◆ **Exercise aim**
Every entry needs to be written out again exactly.

Stored dataset items
____

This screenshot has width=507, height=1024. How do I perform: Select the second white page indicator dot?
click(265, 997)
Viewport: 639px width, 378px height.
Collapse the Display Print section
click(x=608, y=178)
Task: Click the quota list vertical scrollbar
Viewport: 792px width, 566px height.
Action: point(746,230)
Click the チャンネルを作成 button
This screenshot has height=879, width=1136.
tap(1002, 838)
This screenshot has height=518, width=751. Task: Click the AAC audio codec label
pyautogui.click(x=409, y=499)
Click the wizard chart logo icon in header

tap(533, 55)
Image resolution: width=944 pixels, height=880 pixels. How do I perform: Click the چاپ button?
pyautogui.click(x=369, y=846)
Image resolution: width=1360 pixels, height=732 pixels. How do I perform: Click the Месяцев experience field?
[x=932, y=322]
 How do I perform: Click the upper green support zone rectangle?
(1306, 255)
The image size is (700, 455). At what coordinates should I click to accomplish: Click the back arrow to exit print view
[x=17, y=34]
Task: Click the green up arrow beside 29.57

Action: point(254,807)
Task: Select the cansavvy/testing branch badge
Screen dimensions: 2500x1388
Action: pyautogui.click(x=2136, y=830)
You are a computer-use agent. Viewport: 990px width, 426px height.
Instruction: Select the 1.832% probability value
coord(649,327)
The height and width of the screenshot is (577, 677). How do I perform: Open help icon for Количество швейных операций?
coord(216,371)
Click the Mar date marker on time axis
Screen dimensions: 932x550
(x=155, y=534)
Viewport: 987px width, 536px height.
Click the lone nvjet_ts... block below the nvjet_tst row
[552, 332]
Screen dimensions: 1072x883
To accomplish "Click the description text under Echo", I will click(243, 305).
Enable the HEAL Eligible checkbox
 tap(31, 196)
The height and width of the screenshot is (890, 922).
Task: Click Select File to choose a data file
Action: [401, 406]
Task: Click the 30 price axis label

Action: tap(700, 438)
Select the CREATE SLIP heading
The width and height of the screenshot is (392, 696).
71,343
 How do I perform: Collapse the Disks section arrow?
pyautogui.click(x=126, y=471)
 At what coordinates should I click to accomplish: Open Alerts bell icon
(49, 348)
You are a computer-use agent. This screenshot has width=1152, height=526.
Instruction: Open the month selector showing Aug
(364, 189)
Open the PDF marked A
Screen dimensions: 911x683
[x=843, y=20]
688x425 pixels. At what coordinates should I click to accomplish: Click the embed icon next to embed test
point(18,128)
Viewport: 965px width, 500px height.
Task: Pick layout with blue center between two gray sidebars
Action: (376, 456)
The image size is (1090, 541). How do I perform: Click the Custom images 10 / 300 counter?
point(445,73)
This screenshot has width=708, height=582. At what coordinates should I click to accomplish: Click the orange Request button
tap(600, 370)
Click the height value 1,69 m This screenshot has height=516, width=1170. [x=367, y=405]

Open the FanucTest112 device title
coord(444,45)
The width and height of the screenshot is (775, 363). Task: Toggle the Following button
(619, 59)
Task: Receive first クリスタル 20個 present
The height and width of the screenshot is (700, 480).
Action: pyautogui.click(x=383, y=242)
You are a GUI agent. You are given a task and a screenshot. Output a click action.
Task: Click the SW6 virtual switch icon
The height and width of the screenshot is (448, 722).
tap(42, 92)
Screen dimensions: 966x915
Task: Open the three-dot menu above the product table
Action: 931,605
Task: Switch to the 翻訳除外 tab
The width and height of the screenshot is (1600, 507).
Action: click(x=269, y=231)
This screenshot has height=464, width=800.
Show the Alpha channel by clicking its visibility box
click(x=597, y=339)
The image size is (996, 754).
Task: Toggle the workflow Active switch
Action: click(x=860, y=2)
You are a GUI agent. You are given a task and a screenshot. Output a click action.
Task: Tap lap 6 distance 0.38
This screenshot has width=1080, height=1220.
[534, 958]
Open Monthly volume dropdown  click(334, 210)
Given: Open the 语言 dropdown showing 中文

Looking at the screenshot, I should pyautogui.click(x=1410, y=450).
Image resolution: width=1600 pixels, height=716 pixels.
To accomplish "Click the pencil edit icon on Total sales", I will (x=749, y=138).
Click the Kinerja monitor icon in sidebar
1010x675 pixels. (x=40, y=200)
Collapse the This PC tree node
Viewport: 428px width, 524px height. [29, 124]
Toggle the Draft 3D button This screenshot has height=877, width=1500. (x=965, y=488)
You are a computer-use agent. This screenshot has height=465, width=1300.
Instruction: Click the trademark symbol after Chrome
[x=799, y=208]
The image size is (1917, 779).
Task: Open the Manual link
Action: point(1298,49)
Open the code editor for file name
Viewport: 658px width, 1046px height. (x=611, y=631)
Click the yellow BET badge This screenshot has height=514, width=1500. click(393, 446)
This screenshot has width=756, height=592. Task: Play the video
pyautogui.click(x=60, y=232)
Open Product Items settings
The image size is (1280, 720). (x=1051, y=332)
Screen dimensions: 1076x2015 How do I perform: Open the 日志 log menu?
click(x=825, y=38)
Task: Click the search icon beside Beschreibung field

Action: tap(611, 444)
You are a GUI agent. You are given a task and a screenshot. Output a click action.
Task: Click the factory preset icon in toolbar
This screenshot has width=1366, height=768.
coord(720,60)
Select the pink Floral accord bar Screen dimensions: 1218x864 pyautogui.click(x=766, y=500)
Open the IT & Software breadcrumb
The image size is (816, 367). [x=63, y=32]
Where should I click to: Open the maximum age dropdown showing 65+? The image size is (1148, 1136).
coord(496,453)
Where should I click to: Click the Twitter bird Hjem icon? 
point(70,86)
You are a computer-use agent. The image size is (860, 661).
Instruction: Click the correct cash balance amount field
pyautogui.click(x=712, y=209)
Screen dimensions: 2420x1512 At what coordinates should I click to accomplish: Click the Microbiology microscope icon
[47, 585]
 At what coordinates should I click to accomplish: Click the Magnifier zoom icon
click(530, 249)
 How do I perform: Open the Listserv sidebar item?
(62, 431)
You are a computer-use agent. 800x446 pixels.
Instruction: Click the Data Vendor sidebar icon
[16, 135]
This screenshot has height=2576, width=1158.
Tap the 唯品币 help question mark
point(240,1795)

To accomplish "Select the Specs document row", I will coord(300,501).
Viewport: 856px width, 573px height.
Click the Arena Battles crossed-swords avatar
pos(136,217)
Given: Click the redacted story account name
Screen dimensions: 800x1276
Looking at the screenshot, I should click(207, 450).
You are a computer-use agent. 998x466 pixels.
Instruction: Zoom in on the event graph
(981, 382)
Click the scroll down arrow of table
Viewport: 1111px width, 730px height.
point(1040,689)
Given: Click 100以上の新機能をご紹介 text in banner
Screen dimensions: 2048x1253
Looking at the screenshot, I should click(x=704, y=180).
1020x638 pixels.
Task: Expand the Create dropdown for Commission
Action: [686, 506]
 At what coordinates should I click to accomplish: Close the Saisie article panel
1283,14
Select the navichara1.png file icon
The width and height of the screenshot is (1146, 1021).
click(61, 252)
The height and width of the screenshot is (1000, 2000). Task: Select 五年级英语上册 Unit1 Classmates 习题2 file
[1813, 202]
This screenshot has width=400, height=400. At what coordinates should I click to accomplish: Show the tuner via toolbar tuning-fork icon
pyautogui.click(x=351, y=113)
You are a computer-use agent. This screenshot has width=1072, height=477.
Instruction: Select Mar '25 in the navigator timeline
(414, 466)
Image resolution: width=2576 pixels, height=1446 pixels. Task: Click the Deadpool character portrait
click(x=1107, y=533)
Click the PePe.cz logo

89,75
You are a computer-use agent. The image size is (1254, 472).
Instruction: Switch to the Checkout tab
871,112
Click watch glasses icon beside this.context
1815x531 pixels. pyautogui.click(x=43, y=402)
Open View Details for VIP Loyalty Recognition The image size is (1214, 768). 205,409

____

◆ **Solution for this task**
This screenshot has width=507, height=1024. How do I perform: Select the second white page indicator dot?
click(265, 997)
Viewport: 639px width, 378px height.
Collapse the Display Print section
click(x=608, y=178)
Task: Click the quota list vertical scrollbar
Viewport: 792px width, 566px height.
Action: point(746,230)
Click the チャンネルを作成 button
This screenshot has height=879, width=1136.
tap(1002, 838)
This screenshot has height=518, width=751. Task: Click the AAC audio codec label
pyautogui.click(x=409, y=499)
Click the wizard chart logo icon in header

tap(533, 55)
Image resolution: width=944 pixels, height=880 pixels. How do I perform: Click the چاپ button?
pyautogui.click(x=369, y=846)
Image resolution: width=1360 pixels, height=732 pixels. How do I perform: Click the Месяцев experience field?
[x=932, y=322]
 How do I perform: Click the upper green support zone rectangle?
(1306, 255)
The image size is (700, 455). At what coordinates should I click to accomplish: Click the back arrow to exit print view
[x=17, y=34]
Task: Click the green up arrow beside 29.57

Action: point(254,807)
Task: Select the cansavvy/testing branch badge
Screen dimensions: 2500x1388
Action: pyautogui.click(x=2136, y=830)
You are a computer-use agent. Viewport: 990px width, 426px height.
Instruction: Select the 1.832% probability value
coord(649,327)
The height and width of the screenshot is (577, 677). How do I perform: Open help icon for Количество швейных операций?
coord(216,371)
Click the Mar date marker on time axis
Screen dimensions: 932x550
(x=155, y=534)
Viewport: 987px width, 536px height.
Click the lone nvjet_ts... block below the nvjet_tst row
[552, 332]
Screen dimensions: 1072x883
To accomplish "Click the description text under Echo", I will click(243, 305).
Enable the HEAL Eligible checkbox
 tap(31, 196)
The height and width of the screenshot is (890, 922).
Task: Click Select File to choose a data file
Action: [401, 406]
Task: Click the 30 price axis label

Action: tap(700, 438)
Select the CREATE SLIP heading
The width and height of the screenshot is (392, 696).
71,343
 How do I perform: Collapse the Disks section arrow?
pyautogui.click(x=126, y=471)
 At what coordinates should I click to accomplish: Open Alerts bell icon
(49, 348)
You are a computer-use agent. This screenshot has width=1152, height=526.
Instruction: Open the month selector showing Aug
(364, 189)
Open the PDF marked A
Screen dimensions: 911x683
[x=843, y=20]
688x425 pixels. At what coordinates should I click to accomplish: Click the embed icon next to embed test
point(18,128)
Viewport: 965px width, 500px height.
Task: Pick layout with blue center between two gray sidebars
Action: (376, 456)
The image size is (1090, 541). How do I perform: Click the Custom images 10 / 300 counter?
point(445,73)
This screenshot has width=708, height=582. At what coordinates should I click to accomplish: Click the orange Request button
tap(600, 370)
Click the height value 1,69 m This screenshot has height=516, width=1170. [x=367, y=405]

Open the FanucTest112 device title
coord(444,45)
The width and height of the screenshot is (775, 363). Task: Toggle the Following button
(619, 59)
Task: Receive first クリスタル 20個 present
The height and width of the screenshot is (700, 480).
Action: pyautogui.click(x=383, y=242)
You are a GUI agent. You are given a task and a screenshot. Output a click action.
Task: Click the SW6 virtual switch icon
The height and width of the screenshot is (448, 722).
tap(42, 92)
Screen dimensions: 966x915
Task: Open the three-dot menu above the product table
Action: 931,605
Task: Switch to the 翻訳除外 tab
The width and height of the screenshot is (1600, 507).
Action: click(x=269, y=231)
This screenshot has height=464, width=800.
Show the Alpha channel by clicking its visibility box
click(x=597, y=339)
The image size is (996, 754).
Task: Toggle the workflow Active switch
Action: click(x=860, y=2)
You are a GUI agent. You are given a task and a screenshot. Output a click action.
Task: Tap lap 6 distance 0.38
This screenshot has width=1080, height=1220.
[534, 958]
Open Monthly volume dropdown  click(334, 210)
Given: Open the 语言 dropdown showing 中文

Looking at the screenshot, I should pyautogui.click(x=1410, y=450).
Image resolution: width=1600 pixels, height=716 pixels.
To accomplish "Click the pencil edit icon on Total sales", I will (x=749, y=138).
Click the Kinerja monitor icon in sidebar
1010x675 pixels. (x=40, y=200)
Collapse the This PC tree node
Viewport: 428px width, 524px height. [29, 124]
Toggle the Draft 3D button This screenshot has height=877, width=1500. (x=965, y=488)
You are a computer-use agent. This screenshot has height=465, width=1300.
Instruction: Click the trademark symbol after Chrome
[x=799, y=208]
The image size is (1917, 779).
Task: Open the Manual link
Action: point(1298,49)
Open the code editor for file name
Viewport: 658px width, 1046px height. (x=611, y=631)
Click the yellow BET badge This screenshot has height=514, width=1500. click(393, 446)
This screenshot has width=756, height=592. Task: Play the video
pyautogui.click(x=60, y=232)
Open Product Items settings
The image size is (1280, 720). (x=1051, y=332)
Screen dimensions: 1076x2015 How do I perform: Open the 日志 log menu?
click(x=825, y=38)
Task: Click the search icon beside Beschreibung field

Action: tap(611, 444)
You are a GUI agent. You are given a task and a screenshot. Output a click action.
Task: Click the factory preset icon in toolbar
This screenshot has width=1366, height=768.
coord(720,60)
Select the pink Floral accord bar Screen dimensions: 1218x864 pyautogui.click(x=766, y=500)
Open the IT & Software breadcrumb
The image size is (816, 367). [x=63, y=32]
Where should I click to: Open the maximum age dropdown showing 65+? The image size is (1148, 1136).
coord(496,453)
Where should I click to: Click the Twitter bird Hjem icon? 
point(70,86)
You are a computer-use agent. The image size is (860, 661).
Instruction: Click the correct cash balance amount field
pyautogui.click(x=712, y=209)
Screen dimensions: 2420x1512 At what coordinates should I click to accomplish: Click the Microbiology microscope icon
[47, 585]
 At what coordinates should I click to accomplish: Click the Magnifier zoom icon
click(530, 249)
 How do I perform: Open the Listserv sidebar item?
(62, 431)
You are a computer-use agent. 800x446 pixels.
Instruction: Click the Data Vendor sidebar icon
[16, 135]
This screenshot has height=2576, width=1158.
Tap the 唯品币 help question mark
point(240,1795)

To accomplish "Select the Specs document row", I will coord(300,501).
Viewport: 856px width, 573px height.
Click the Arena Battles crossed-swords avatar
pos(136,217)
Given: Click the redacted story account name
Screen dimensions: 800x1276
Looking at the screenshot, I should click(207, 450).
You are a computer-use agent. 998x466 pixels.
Instruction: Zoom in on the event graph
(981, 382)
Click the scroll down arrow of table
Viewport: 1111px width, 730px height.
point(1040,689)
Given: Click 100以上の新機能をご紹介 text in banner
Screen dimensions: 2048x1253
Looking at the screenshot, I should click(x=704, y=180).
1020x638 pixels.
Task: Expand the Create dropdown for Commission
Action: [686, 506]
 At what coordinates should I click to accomplish: Close the Saisie article panel
1283,14
Select the navichara1.png file icon
The width and height of the screenshot is (1146, 1021).
click(61, 252)
The height and width of the screenshot is (1000, 2000). Task: Select 五年级英语上册 Unit1 Classmates 习题2 file
[1813, 202]
This screenshot has width=400, height=400. At what coordinates should I click to accomplish: Show the tuner via toolbar tuning-fork icon
pyautogui.click(x=351, y=113)
You are a computer-use agent. This screenshot has width=1072, height=477.
Instruction: Select Mar '25 in the navigator timeline
(414, 466)
Image resolution: width=2576 pixels, height=1446 pixels. Task: Click the Deadpool character portrait
click(x=1107, y=533)
Click the PePe.cz logo

89,75
You are a computer-use agent. The image size is (1254, 472).
Instruction: Switch to the Checkout tab
871,112
Click watch glasses icon beside this.context
1815x531 pixels. pyautogui.click(x=43, y=402)
Open View Details for VIP Loyalty Recognition The image size is (1214, 768). 205,409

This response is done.